Other features for the cows include an automated manure-scraping lagoon system in place so the lanes of the cows’ large free-stall shed are being cleared 24 hours a day, seven days a week.

In addition to the cows’ high-forage diet and freedom to be milked on their own schedule, each stall in the loafing shed contains a waterbed with sawdust for the cows as well as a self-grooming station.

“All of these things contribute to the health and well-being of our cows,” Doug said.

The dairy operation is home to an on-site creamery and farm store.

“We raise the crops, we milk the cows, we take the milk from the cows and we produce fat-free, 1 percent, 2 percent, whole and non-homogenized whole,” Doug said.

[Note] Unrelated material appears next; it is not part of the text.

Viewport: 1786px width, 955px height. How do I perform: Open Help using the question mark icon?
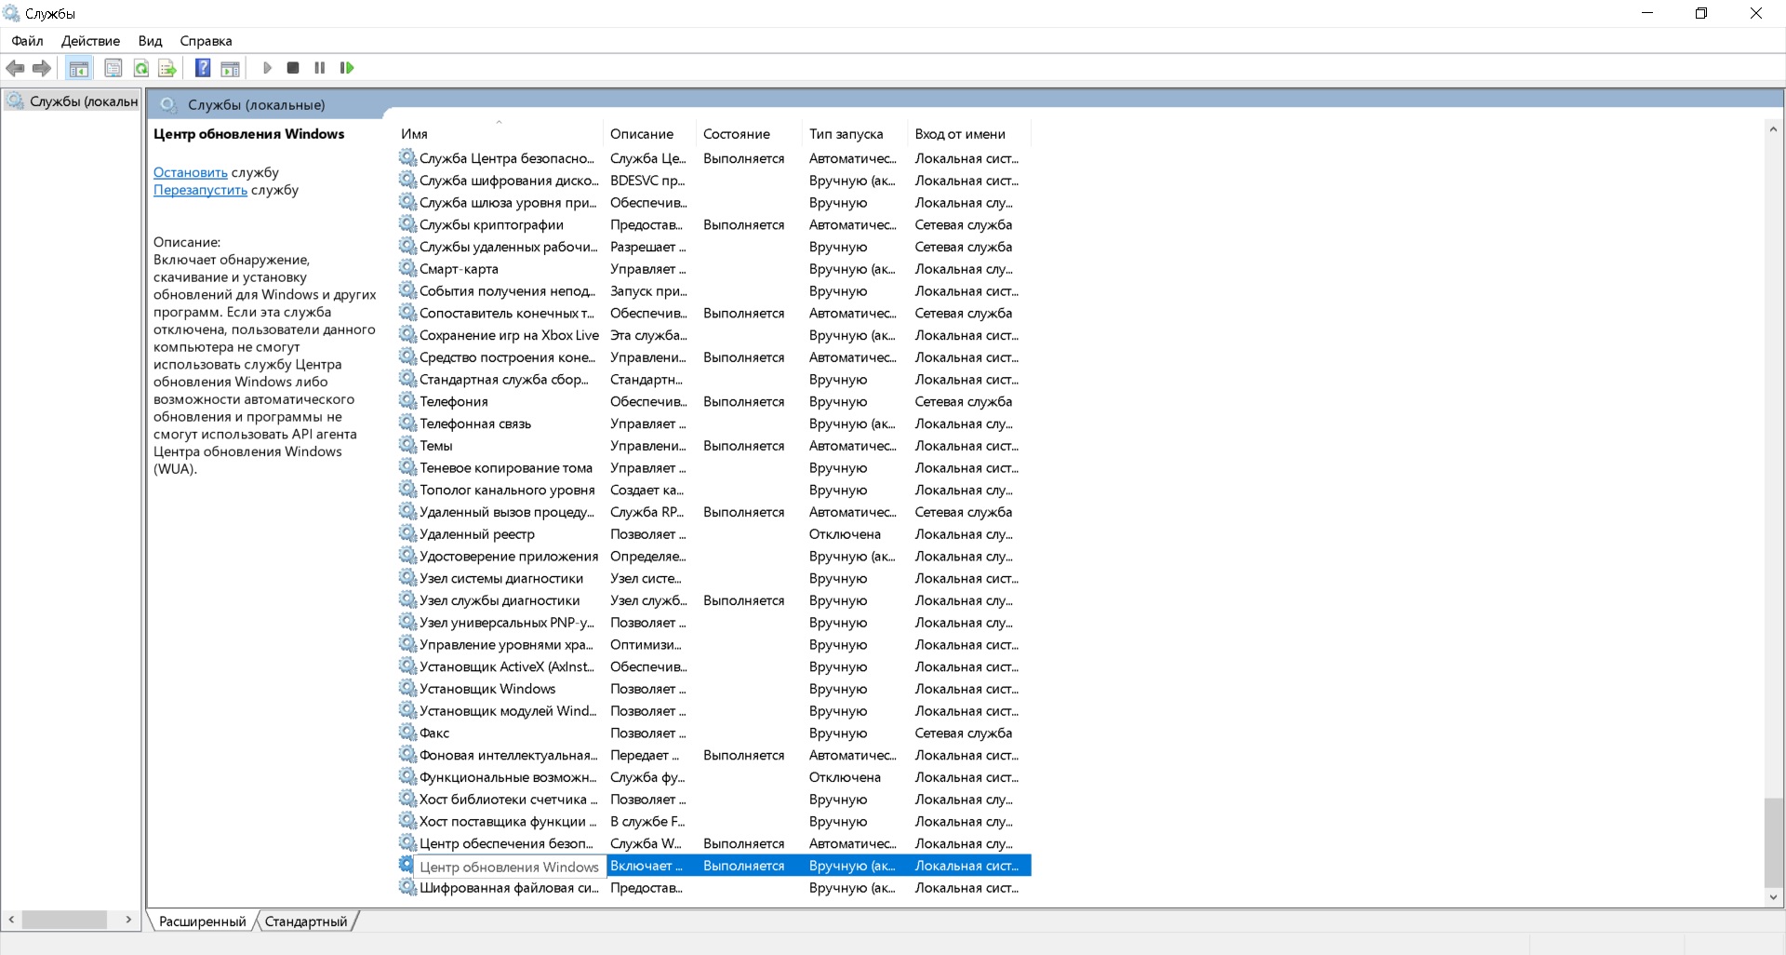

In addition to freshly bottled milk, the dairy operation uses the milk its cows produce for ice cream, aged cheese and cheese curds.

“We do five aged cheeses — mild, cheddar, Colby, Monterey Jack and Pepper Jack,” Doug said. “And then we do about nine different types of seasoned fresh cheese curds.”

The farm is most famous in the region for its ice cream, of which it has about 60 flavors.

Doug’s wife, Mona, and their daughter Leah Moller and son Justin handle researching and developing new ice cream flavors.

Justin and his twin brother Jason primarily run the dairy operation’s on-site creamery, where it processes milk, cheese and ice cream.

Doug and Mona’s son Kyle is in charge of the farm operations — including the crops and livestock — with the assistance of Doug.

Leah oversees all of the dairy operation’s marketing and promotions.

Paige, Jason’s wife, handles orders and invoices as well as operates the farm’s website and social media accounts.

Chelsea, Justin’s wife, takes care of coordinating tours of the dairy operation’s facilities, among other responsibilities.

The farm and surrounding area features four generations of the Stensland family, including Doug’s parents, Art and Rosie.

Doug and Mona have 11 grandchildren, a few of whom are old enough to help out at the dairy operation.

“The most important part is the grandkids having an opportunity as they’re de­­veloping and learning all these different aspects of the world,” Doug said.

“They can learn all that right here,” he said. “If they come and stay or if they don’t and go out into the world, it’s just going to build their experience.”

The past decade for the farm has seen the addition of the automated robotic milking system, the on-site creamery and store, and tours of its facilities.

The dairy operation also has opened two ice cream and country store locations in Sioux Falls, SD, and runs the Falls Overlook Cafe at the city’s Falls Park.

“It’s been the most challenging time we’ve ever had as a family because it’s just crazy,” Doug said. “What we’ve learned is unbelievable.

“With our family members and the amount of people in the family we have in it, if we didn’t have that, we could never do this,” he said.